A MATEMÁTICA DE “COISAS E DEUSES”
Em um mundo matemático,
onde a lógica reside em todas as coisas e nada, possível, de ser estático, as
operações matemáticas: soma, subtração, divisão e multiplicação - se configuram como as verdades da vida.
Somamos pessoas,
lugares, histórias, experiências, etc. Somamos uma quantidade de “coisas” e de
“deuses” que nos modela a isto que estamos, já que o que estamos agora
somar-se-á outras “coisas e deuses”, para que estejamos outro algo, nem maior e
nem pior, apenas diferente.
Subtraímos, pois no
incessante acúmulo de experiências, independente de nossa vontade ou não, estas
mesmas “coisas e deuses” desaparecem, esquecidos, abandonados, ou simplesmente perdidos no tempo. Ao, somar, em busca de um estar constante, subtraímos sem
pedir autorização a nós mesmos e ao outro, pois entendemos de forma equivocada,
que este novo estar não cabe em antigos “estares”.
Dividimos, ou
“coletivamos” a nossas experiências, nossas individualidades.

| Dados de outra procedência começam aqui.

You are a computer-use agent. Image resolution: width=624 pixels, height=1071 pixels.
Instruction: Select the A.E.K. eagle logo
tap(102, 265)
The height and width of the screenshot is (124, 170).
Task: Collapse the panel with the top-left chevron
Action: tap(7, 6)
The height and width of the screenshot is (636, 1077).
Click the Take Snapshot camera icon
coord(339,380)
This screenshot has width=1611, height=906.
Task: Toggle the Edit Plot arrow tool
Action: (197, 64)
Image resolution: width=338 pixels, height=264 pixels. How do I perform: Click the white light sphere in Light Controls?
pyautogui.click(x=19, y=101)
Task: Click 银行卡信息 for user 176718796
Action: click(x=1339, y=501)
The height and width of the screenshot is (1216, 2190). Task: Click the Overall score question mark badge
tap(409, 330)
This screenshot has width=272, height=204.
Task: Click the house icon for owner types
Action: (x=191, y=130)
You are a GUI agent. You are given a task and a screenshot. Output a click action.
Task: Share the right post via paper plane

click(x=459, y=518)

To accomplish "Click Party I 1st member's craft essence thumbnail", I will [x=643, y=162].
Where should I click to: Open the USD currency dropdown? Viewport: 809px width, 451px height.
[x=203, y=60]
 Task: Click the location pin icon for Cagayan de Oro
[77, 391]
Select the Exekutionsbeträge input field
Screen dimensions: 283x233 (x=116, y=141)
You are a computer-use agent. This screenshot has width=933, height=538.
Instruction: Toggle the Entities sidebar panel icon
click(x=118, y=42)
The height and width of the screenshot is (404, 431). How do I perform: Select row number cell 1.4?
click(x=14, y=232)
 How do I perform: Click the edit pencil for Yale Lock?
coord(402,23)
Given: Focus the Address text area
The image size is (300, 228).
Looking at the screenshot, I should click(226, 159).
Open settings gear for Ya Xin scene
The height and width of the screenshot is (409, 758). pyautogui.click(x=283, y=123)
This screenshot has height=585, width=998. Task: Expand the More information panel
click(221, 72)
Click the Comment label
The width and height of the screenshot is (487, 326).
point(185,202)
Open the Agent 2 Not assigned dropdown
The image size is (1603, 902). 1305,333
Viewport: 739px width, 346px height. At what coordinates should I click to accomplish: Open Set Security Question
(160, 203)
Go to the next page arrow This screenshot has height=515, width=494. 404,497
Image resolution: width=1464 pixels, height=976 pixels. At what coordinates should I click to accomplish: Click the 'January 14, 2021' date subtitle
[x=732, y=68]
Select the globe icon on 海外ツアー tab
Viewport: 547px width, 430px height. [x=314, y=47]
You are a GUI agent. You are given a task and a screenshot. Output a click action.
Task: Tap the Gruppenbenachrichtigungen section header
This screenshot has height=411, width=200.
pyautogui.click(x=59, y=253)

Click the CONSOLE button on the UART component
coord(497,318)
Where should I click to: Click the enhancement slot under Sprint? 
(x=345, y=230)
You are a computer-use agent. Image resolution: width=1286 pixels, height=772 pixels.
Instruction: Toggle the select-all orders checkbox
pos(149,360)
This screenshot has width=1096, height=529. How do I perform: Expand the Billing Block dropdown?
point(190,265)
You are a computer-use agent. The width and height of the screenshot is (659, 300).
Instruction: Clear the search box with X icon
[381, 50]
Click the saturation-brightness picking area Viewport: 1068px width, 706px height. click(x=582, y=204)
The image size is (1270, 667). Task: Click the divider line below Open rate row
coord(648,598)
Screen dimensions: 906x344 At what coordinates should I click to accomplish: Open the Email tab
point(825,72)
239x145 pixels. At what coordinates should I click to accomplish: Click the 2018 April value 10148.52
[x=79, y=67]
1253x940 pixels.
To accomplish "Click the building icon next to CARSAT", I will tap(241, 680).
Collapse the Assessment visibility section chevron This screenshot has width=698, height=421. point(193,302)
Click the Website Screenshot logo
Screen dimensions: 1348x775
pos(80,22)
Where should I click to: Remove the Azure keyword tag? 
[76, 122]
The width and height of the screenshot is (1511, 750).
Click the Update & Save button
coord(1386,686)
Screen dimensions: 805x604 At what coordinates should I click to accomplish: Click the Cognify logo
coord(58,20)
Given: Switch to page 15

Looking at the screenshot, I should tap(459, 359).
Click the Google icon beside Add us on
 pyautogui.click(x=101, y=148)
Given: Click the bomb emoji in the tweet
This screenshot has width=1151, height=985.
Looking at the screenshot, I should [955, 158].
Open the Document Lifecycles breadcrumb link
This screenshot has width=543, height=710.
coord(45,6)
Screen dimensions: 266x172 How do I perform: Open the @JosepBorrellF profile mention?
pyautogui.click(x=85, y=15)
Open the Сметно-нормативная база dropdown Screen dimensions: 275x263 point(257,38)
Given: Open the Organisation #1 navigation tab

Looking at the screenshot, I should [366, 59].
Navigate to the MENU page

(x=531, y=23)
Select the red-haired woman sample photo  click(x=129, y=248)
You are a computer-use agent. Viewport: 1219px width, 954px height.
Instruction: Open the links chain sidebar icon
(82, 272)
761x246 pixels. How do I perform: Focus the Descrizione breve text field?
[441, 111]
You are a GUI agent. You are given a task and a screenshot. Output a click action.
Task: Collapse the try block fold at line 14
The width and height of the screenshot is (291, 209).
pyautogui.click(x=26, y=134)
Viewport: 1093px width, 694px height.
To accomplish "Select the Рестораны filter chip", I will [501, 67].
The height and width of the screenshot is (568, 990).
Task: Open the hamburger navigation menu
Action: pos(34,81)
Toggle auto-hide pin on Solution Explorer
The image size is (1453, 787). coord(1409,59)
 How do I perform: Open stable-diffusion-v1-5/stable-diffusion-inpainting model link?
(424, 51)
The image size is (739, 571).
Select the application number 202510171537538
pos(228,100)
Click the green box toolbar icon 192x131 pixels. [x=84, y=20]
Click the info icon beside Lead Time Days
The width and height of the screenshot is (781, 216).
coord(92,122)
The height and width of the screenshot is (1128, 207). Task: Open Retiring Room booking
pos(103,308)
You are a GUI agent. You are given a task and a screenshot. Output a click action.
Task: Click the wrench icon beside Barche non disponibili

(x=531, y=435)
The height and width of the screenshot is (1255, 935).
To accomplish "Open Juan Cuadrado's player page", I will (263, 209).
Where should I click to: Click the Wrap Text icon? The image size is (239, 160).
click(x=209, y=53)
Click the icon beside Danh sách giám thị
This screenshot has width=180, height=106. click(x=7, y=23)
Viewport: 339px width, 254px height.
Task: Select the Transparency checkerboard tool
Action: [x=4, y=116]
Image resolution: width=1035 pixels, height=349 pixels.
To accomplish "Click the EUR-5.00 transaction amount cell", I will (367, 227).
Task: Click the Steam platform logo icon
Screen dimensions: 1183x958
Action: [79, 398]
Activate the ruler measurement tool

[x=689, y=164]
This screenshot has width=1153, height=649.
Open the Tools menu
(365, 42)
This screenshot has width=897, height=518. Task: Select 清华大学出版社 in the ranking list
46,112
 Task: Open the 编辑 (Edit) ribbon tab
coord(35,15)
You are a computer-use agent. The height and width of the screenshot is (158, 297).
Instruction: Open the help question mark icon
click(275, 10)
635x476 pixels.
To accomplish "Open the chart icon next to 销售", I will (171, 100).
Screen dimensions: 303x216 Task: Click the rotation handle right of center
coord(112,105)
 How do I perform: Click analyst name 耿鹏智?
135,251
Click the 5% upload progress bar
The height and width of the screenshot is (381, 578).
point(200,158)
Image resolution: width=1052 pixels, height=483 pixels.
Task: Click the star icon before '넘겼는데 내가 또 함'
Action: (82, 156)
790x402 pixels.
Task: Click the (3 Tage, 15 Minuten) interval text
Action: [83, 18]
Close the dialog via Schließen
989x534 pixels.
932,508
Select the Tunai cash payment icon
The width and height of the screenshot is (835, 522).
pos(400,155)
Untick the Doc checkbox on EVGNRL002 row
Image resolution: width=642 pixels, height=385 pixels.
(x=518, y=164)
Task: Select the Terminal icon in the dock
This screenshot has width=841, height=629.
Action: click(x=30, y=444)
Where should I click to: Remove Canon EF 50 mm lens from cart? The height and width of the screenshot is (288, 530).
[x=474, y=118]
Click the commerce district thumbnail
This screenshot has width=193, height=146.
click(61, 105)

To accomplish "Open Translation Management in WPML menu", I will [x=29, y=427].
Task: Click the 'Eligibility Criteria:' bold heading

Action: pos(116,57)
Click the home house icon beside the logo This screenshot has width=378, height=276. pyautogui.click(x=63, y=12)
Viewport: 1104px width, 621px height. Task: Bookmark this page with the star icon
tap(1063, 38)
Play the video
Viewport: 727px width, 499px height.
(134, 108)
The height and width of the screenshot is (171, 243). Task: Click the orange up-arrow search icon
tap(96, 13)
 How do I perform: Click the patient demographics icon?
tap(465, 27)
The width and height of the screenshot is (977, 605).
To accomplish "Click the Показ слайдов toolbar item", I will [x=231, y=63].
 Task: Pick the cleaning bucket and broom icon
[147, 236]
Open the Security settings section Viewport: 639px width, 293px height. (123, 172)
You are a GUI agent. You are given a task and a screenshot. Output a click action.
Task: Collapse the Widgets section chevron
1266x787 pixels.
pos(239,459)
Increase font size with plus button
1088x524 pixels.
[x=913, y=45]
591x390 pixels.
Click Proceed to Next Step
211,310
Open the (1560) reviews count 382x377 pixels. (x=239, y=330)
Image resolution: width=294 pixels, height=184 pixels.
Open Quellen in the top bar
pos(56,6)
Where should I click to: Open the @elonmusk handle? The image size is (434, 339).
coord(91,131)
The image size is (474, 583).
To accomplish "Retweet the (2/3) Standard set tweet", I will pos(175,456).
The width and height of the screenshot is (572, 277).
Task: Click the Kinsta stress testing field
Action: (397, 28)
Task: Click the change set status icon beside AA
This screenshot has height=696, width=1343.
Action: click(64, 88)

Entregamos ao
outro, assim como recebemos deste, nossos e seus “coisas e deuses”.
E multiplicamos, ao
nos tornamos as “coisas e deuses” para o “estar” de outro alguém.
Assim, somar, subtrair,
dividir e multiplicar extrapolam a lousa da sala de aula, tanto quanto aqueles
exercícios que fazíamos, incansavelmente, nas muitas escolas do Mundo.
Incansáveis por que,
simplesmente nestes momentos, ninguém e nem nós mesmos, fomos capazes de
significar isto, de percebermos que eram estas quatro “coisas e deuses” que
regeriam os nossos percursos.
Por fim, a única
sugestão é: Aprendam a contar, pois aprenderão a viver!!!!